── STUDY MATERIAL

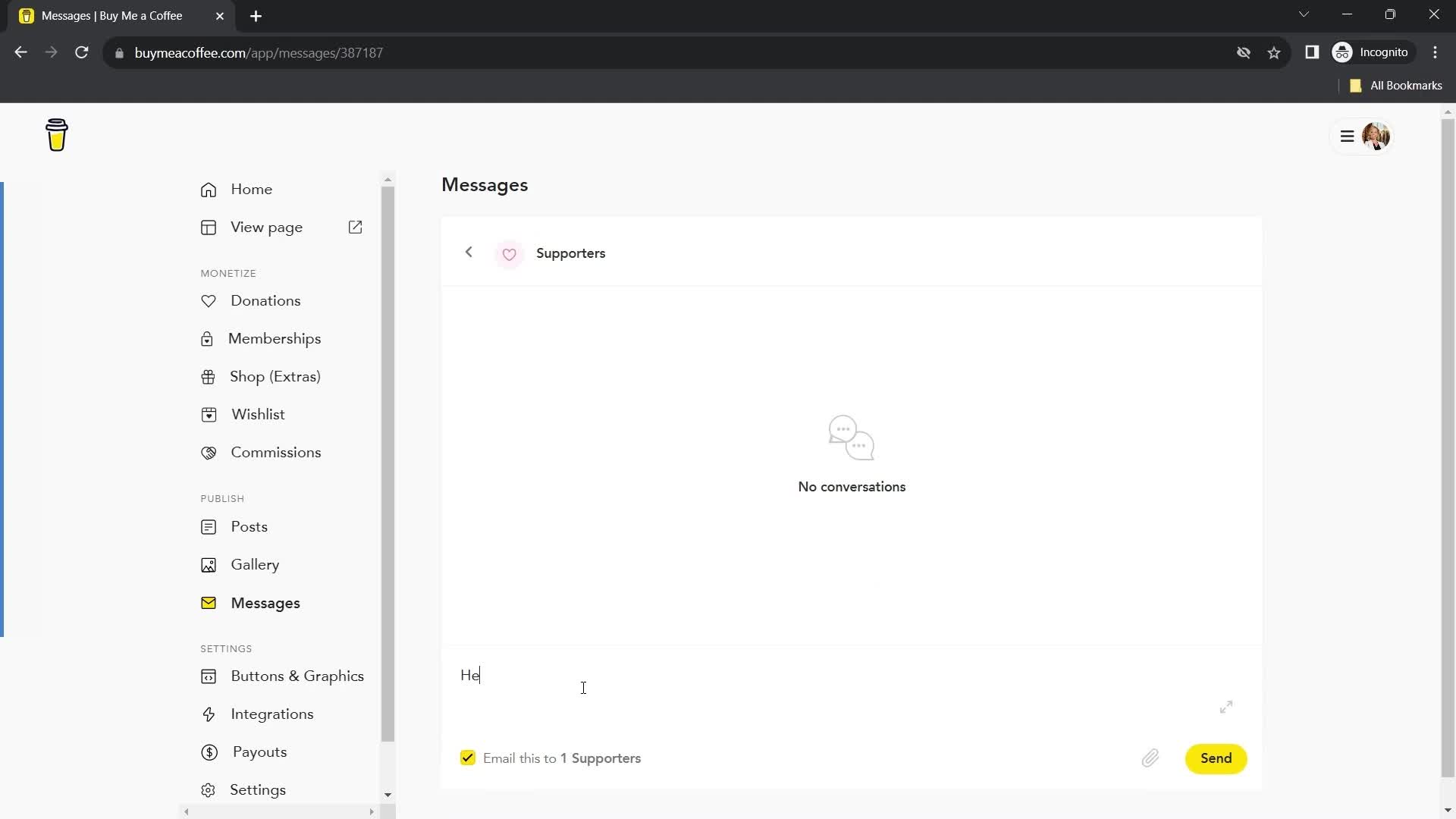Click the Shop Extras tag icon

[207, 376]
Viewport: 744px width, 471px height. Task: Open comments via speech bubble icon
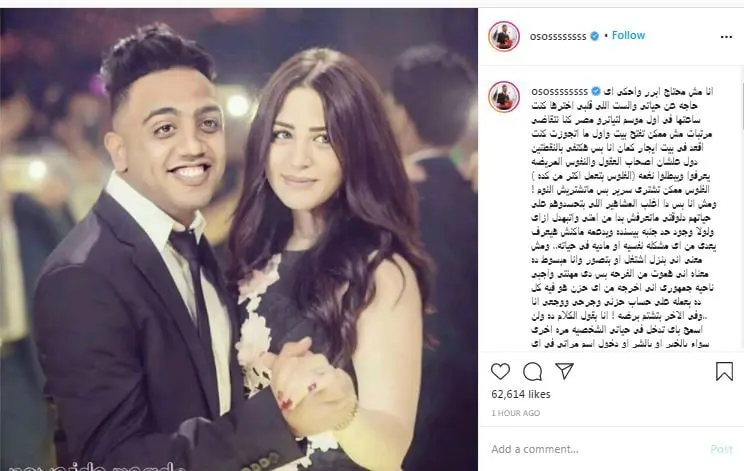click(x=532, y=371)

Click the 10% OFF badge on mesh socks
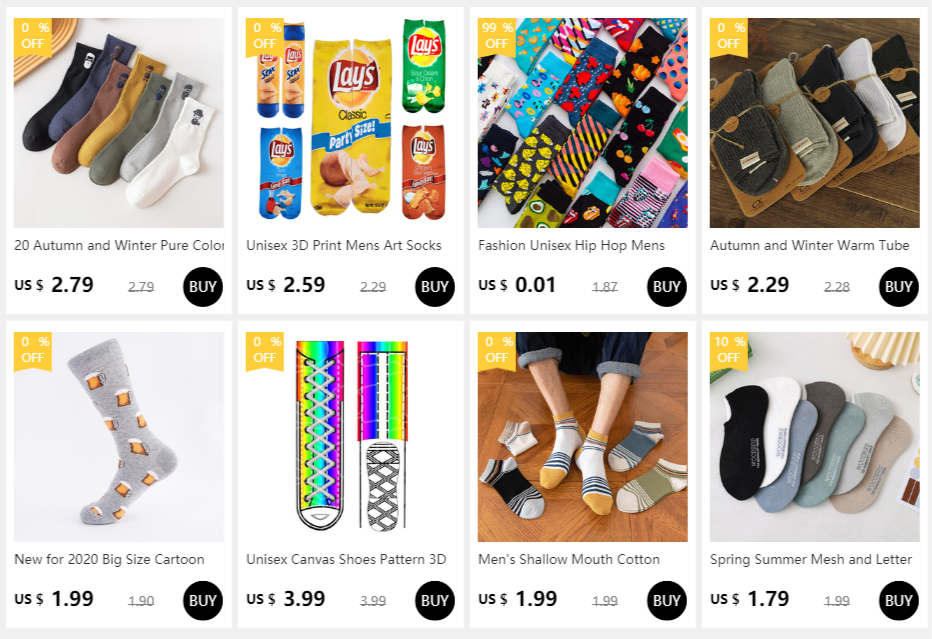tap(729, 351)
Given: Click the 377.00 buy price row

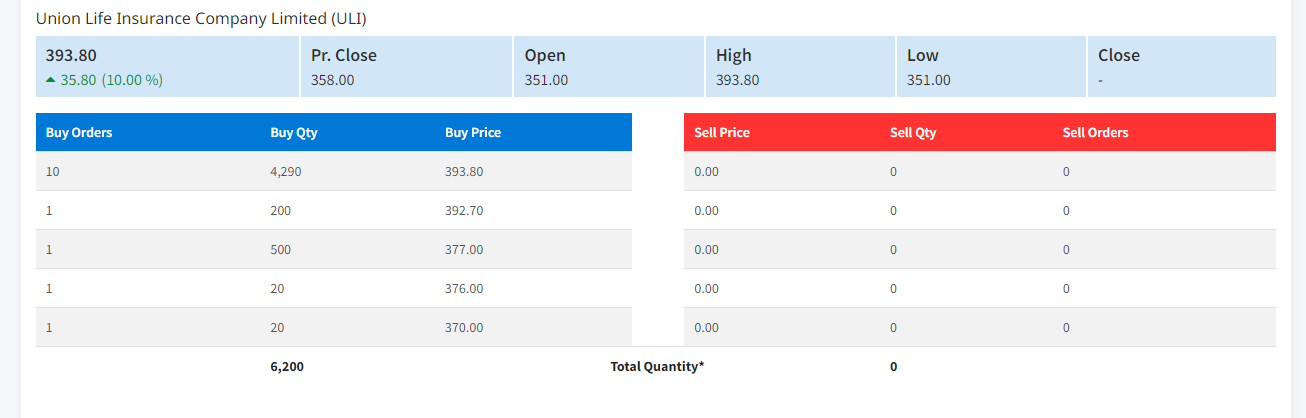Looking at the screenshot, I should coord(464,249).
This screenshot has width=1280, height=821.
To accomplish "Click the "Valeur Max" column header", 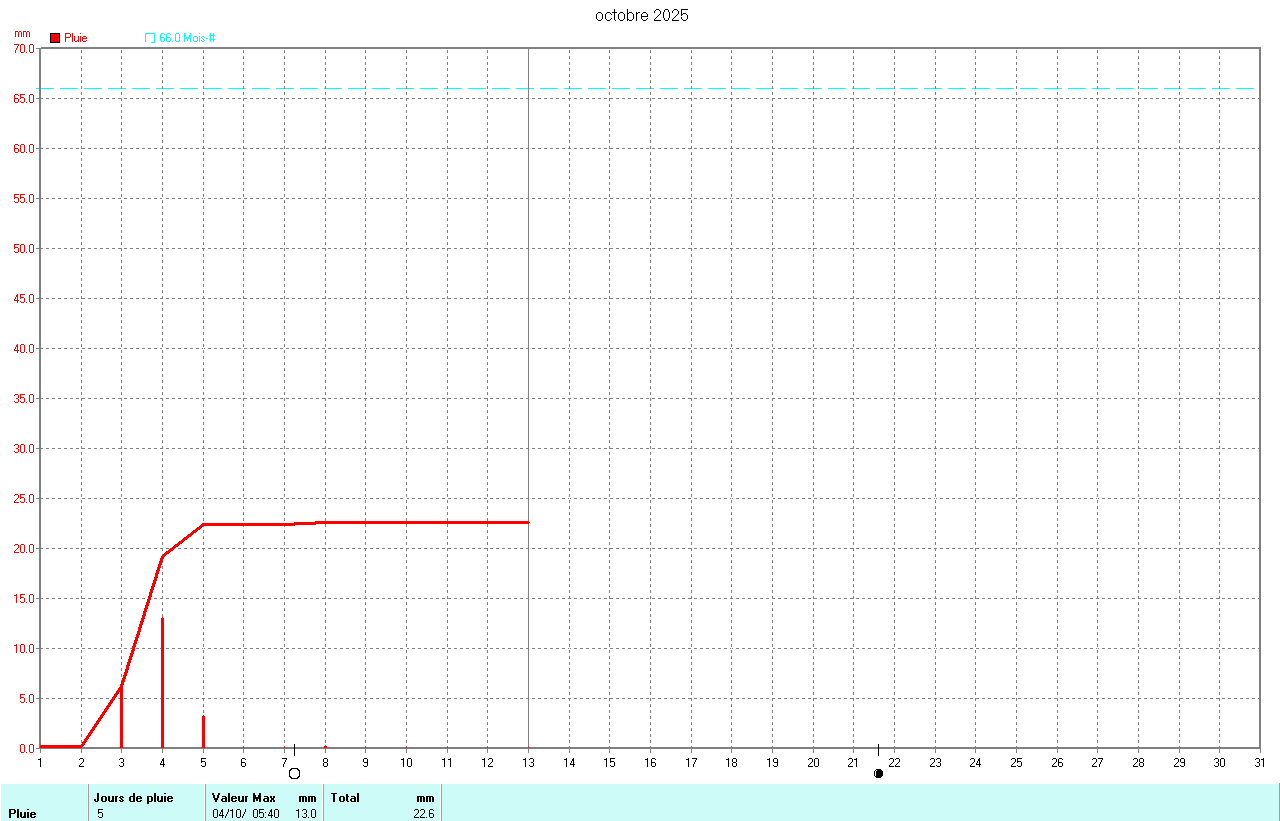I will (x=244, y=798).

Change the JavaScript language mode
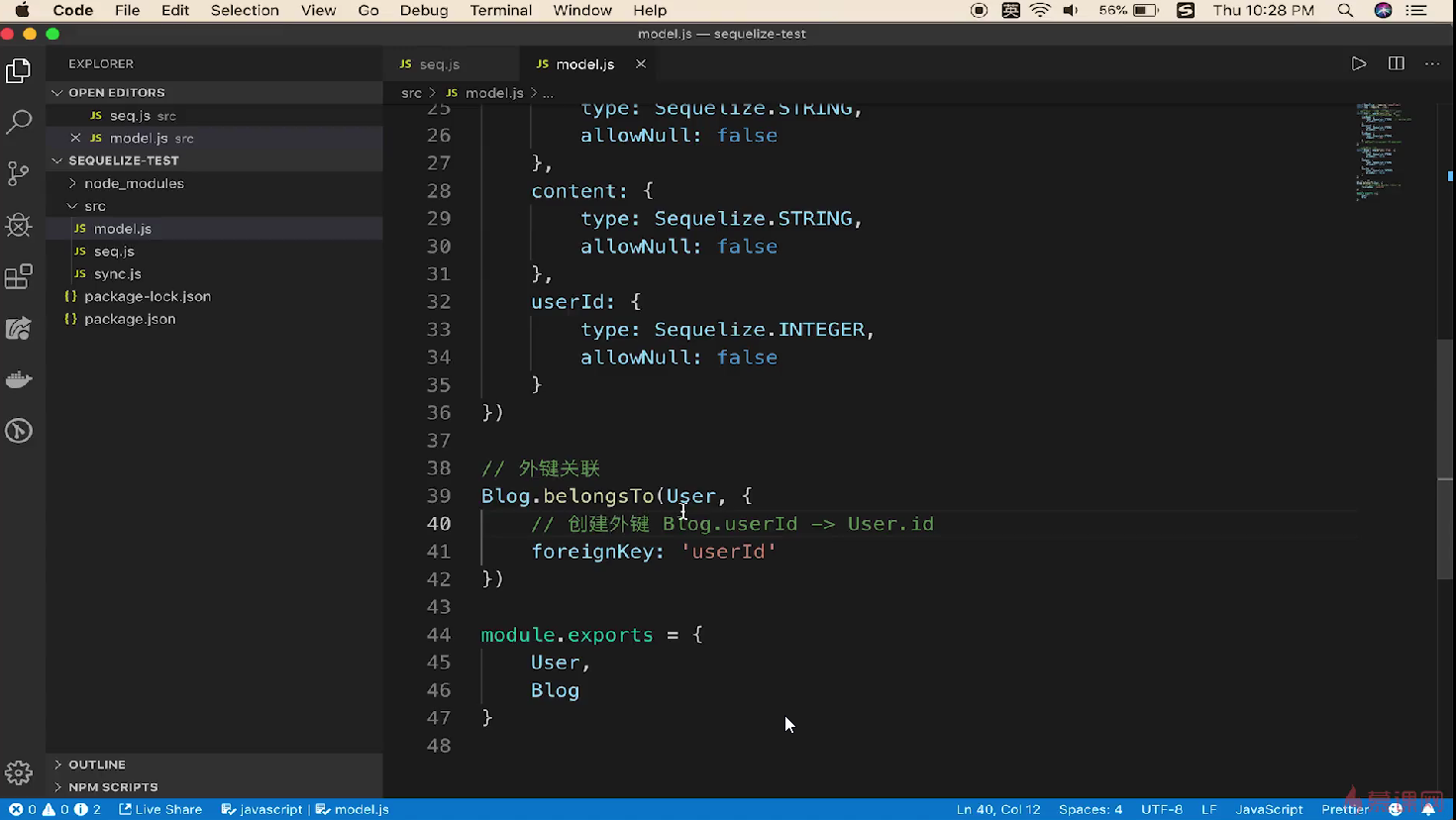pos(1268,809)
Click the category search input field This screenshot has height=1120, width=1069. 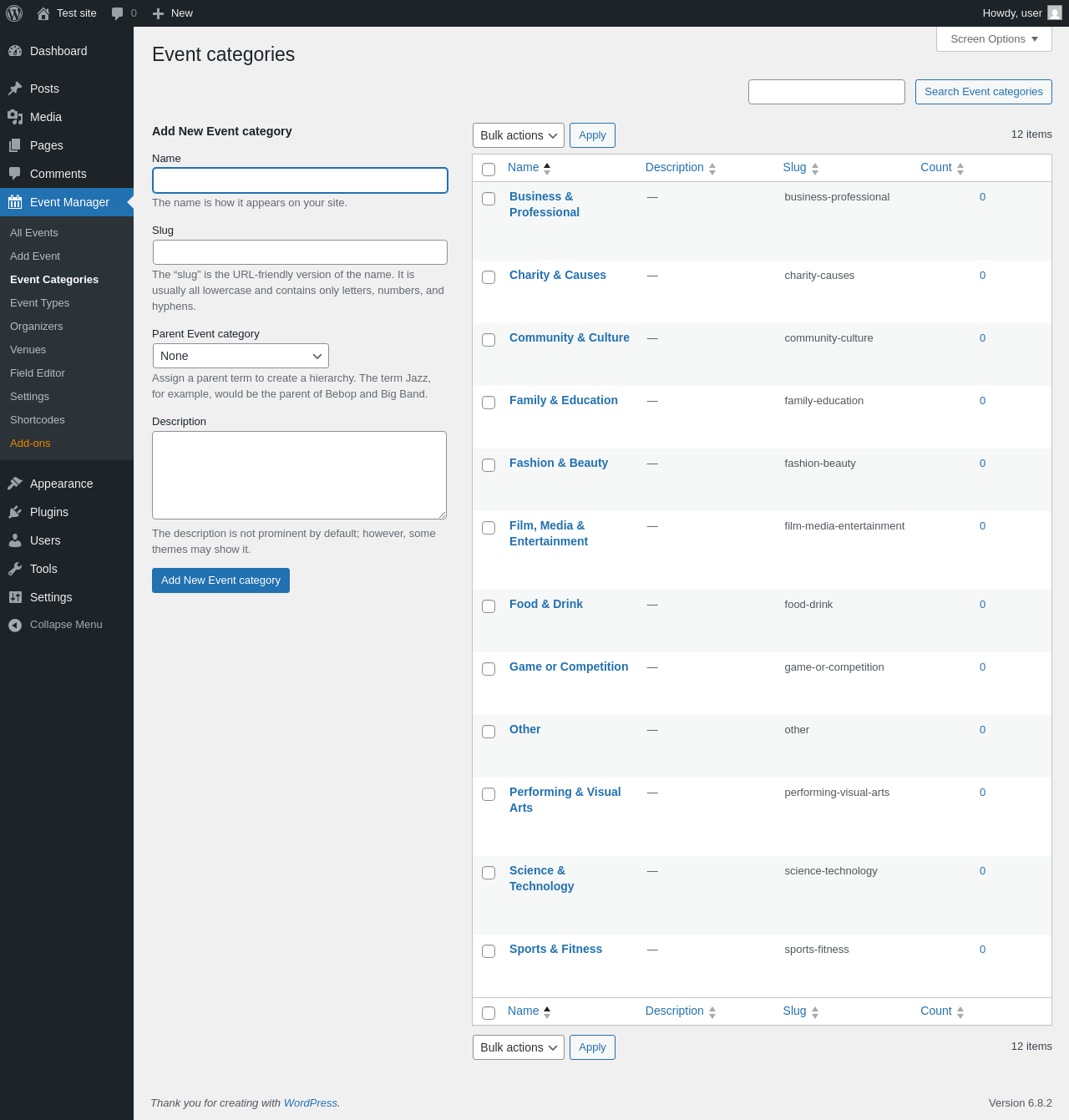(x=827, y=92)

────

_EXERCISE OBJECTIVE_
Using the entries above, write out exactly the lines from the one with "Viewport: 744px width, 471px" through the one with "This screenshot has width=1280, height=821.", ends included. Leave out any pictures.

_TASK ANSWER_
Viewport: 744px width, 471px height. Task: Open comments via speech bubble icon
click(x=532, y=371)

Click the 10% OFF badge on mesh socks
tap(729, 351)
Given: Click the 377.00 buy price row

Looking at the screenshot, I should coord(464,249).
This screenshot has width=1280, height=821.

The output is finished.